Question

From a lot containing $10$ defective and $90$ non-defective bulbs, $8$ bulbs are selected one by one with replacement. Then the probability of getting at least $7$ defective bulbs is

• A. $\dfrac{67}{10^8}$
• B. $\dfrac{73}{10^8}$
• C. $\dfrac{7}{10^7}$
• D. $\dfrac{81}{10^8}$

Hint:

When trials are independent and probabilities remain constant, use the binomial distribution directly.

Answer 1

The Correct Option is B

To find the probability of getting at least 7 defective bulbs when selecting 8 bulbs one by one with replacement from a lot containing 10 defective and 90 non-defective bulbs, we can model this situation using a binomial distribution.

The probability of selecting a defective bulb in any one trial is \(\frac{10}{100} = 0.1\), since there are 10 defective bulbs out of 100. Since the selection is with replacement, this probability remains the same for each draw.

The probability that a binomial random variable \(X\) with parameters \(n = 8\) (number of trials) and \(p = 0.1\) (probability of success on each trial) takes on a particular value is given by:

\(P(X=k) = \binom{n}{k} p^k (1-p)^{n-k}\)

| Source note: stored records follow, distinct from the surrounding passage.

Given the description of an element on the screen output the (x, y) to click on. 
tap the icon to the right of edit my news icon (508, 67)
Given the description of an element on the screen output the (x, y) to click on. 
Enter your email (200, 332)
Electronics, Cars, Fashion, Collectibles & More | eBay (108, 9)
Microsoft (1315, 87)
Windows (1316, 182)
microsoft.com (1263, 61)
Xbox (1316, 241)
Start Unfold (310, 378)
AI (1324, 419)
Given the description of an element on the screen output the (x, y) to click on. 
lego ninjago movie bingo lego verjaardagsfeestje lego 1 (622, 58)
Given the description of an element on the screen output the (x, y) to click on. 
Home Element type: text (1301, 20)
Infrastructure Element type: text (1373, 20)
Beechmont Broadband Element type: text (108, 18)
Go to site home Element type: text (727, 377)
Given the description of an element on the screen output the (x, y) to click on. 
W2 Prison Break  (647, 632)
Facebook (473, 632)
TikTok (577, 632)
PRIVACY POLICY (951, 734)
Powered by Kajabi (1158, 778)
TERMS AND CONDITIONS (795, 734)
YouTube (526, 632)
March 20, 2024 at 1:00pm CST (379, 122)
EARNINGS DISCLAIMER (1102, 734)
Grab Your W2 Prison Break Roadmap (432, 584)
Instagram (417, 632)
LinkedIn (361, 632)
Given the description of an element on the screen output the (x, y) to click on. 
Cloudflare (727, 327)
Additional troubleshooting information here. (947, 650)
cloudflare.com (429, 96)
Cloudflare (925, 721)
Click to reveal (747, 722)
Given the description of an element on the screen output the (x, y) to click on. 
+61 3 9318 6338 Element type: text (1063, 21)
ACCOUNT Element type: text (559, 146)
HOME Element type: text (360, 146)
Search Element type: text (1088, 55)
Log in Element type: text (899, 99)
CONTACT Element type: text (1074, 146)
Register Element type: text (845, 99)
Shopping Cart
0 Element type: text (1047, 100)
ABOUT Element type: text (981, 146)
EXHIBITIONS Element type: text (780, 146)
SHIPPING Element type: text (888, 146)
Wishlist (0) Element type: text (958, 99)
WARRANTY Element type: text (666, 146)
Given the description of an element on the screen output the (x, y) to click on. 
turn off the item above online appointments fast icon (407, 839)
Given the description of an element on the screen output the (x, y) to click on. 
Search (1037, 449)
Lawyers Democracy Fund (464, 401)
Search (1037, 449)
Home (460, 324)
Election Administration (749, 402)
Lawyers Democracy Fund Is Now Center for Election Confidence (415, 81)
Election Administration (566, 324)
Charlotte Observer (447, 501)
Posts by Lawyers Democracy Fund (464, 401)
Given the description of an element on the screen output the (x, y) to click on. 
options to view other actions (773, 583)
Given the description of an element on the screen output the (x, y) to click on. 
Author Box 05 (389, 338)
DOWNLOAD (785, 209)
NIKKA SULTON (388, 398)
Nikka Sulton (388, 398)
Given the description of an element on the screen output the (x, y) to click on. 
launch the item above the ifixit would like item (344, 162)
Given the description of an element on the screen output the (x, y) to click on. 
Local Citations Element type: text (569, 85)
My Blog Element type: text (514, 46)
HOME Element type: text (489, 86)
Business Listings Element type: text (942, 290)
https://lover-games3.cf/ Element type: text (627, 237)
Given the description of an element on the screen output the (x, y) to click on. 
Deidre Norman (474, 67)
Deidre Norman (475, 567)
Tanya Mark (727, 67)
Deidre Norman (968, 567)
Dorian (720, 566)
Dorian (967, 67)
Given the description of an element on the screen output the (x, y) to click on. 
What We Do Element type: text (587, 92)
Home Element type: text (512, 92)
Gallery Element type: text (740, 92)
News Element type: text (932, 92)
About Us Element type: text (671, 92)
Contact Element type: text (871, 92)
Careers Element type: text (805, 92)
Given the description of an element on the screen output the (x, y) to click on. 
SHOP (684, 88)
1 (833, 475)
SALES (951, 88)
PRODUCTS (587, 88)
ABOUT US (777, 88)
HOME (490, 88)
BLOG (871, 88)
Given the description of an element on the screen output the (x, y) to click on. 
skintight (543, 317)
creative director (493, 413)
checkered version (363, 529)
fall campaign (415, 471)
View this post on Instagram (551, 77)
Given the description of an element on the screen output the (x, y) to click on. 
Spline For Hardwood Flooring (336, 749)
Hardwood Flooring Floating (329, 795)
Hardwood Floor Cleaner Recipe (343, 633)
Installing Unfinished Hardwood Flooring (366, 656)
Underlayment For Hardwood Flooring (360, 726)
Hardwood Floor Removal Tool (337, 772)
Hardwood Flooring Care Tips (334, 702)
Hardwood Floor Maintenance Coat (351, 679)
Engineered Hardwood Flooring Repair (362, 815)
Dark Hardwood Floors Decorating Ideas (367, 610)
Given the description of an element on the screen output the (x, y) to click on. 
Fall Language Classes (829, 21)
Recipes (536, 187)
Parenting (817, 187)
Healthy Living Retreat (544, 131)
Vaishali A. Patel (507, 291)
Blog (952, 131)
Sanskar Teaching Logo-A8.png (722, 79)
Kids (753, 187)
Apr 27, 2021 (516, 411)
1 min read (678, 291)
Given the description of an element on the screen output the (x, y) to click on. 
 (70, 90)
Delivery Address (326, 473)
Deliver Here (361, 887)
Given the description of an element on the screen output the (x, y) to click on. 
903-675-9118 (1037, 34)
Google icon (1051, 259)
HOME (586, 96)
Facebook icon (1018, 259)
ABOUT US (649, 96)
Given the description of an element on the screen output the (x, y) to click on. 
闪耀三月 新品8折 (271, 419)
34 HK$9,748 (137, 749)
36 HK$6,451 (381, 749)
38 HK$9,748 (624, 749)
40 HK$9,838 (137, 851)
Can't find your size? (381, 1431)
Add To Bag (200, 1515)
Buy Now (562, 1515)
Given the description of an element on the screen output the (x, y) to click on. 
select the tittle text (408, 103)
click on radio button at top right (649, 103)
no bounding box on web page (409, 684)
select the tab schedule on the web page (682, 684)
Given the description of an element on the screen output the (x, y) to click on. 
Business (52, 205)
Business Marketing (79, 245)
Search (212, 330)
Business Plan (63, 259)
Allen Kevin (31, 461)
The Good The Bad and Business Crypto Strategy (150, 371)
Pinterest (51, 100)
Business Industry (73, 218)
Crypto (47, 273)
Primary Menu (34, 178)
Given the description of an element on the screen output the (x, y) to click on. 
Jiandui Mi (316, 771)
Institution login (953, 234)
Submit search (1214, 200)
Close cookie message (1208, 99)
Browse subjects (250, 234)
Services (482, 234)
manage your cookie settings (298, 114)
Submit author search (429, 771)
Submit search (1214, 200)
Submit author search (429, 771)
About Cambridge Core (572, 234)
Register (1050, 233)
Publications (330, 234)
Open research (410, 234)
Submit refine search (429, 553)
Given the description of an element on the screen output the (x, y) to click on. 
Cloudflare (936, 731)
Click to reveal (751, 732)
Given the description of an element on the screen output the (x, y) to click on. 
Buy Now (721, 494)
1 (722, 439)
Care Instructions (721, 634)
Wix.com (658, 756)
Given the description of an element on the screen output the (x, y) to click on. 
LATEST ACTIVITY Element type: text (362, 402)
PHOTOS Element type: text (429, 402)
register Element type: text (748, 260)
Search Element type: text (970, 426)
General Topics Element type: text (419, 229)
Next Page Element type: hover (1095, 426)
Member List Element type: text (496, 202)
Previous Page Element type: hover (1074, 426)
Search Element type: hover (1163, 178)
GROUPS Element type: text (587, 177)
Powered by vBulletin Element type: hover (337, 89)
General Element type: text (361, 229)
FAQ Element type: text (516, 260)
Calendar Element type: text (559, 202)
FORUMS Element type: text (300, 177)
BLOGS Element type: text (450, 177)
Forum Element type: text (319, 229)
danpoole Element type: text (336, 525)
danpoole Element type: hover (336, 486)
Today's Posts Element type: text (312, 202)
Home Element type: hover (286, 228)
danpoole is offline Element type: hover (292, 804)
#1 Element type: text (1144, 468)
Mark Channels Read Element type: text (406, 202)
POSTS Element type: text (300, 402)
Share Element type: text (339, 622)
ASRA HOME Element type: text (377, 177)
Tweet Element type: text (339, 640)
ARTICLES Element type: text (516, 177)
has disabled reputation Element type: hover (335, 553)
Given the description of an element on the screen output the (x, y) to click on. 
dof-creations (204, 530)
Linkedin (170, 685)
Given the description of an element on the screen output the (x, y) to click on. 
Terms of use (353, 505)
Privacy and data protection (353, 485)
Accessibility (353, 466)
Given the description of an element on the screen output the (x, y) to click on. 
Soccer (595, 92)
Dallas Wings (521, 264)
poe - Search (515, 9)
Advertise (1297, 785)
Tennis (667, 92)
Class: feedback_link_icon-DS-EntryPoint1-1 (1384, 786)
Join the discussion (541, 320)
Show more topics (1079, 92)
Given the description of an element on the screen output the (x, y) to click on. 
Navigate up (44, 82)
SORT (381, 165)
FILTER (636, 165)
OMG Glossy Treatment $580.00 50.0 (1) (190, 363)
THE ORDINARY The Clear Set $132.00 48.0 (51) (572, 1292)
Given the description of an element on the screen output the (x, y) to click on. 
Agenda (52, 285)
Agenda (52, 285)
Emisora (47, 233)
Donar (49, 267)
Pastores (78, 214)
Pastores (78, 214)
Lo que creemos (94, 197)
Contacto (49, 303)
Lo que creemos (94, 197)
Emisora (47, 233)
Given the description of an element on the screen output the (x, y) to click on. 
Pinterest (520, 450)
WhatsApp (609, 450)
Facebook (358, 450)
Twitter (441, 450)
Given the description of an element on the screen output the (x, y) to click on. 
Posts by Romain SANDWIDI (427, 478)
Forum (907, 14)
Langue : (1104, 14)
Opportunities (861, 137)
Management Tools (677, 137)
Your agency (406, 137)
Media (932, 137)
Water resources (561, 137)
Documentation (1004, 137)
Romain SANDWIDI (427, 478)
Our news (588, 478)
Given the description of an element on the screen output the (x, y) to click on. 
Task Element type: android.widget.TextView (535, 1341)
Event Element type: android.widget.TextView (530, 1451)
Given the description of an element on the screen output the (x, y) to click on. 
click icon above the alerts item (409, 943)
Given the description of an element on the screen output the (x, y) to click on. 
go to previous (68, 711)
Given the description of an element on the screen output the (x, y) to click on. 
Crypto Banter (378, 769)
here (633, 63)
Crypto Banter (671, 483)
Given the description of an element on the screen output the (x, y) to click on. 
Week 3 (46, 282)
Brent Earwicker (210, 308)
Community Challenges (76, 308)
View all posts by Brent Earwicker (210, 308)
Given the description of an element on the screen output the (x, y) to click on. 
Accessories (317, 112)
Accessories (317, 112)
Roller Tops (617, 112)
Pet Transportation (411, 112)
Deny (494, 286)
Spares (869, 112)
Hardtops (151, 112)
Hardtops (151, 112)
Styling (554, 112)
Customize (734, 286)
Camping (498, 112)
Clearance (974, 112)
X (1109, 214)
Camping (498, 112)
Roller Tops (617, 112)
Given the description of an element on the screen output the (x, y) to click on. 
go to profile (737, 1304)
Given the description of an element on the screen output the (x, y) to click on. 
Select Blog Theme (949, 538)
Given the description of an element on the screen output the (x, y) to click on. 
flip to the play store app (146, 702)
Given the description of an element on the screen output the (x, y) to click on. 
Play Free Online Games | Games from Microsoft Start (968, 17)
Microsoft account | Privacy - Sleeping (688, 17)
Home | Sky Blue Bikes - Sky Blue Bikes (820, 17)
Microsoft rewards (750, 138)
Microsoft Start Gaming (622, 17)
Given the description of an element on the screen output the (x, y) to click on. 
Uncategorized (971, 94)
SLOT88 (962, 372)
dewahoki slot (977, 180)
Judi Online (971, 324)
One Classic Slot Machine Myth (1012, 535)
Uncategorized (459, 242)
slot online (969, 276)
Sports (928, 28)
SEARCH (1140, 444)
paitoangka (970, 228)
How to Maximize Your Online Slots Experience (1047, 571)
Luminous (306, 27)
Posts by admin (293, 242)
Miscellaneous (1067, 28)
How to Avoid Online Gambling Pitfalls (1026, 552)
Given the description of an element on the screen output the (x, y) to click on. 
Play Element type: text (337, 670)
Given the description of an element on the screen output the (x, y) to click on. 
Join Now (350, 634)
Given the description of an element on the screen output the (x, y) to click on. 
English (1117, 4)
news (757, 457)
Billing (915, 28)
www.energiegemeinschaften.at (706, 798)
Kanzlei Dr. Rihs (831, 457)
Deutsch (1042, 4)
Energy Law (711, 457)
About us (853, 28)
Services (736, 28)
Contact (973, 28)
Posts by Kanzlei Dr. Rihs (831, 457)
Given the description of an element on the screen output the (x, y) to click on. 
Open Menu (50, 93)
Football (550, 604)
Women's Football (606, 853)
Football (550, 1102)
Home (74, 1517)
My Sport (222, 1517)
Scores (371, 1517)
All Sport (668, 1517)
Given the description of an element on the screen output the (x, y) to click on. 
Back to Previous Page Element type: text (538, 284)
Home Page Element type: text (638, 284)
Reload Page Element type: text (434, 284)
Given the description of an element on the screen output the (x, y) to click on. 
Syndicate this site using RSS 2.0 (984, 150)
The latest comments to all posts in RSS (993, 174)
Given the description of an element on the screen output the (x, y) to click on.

We need to calculate the probability of getting at least 7 defective bulbs, i.e., \(P(X \geq 7)\), which is given by:

\(P(X \geq 7) = P(X=7) + P(X=8)\)

First, calculate \(P(X=7)\):

\(P(X=7) = \binom{8}{7} (0.1)^7 (0.9)^1 = 8 \times (10^{-7}) \times 0.9 = 7.2 \times 10^{-7}\)

Next, calculate \(P(X=8)\):

\(P(X=8) = \binom{8}{8} (0.1)^8 (0.9)^0 = (10^{-8}) = 10^{-8}\)

Adding these two probabilities:

\(P(X \geq 7) = 7.2 \times 10^{-7} + 10^{-8} = 72 \times 10^{-8} + 1 \times 10^{-8} = 73 \times 10^{-8}\)

Thus, the probability of getting at least 7 defective bulbs is \(\frac{73}{10^8}\), which matches the given correct answer.

The correct answer is:

\(\frac{73}{10^8}\)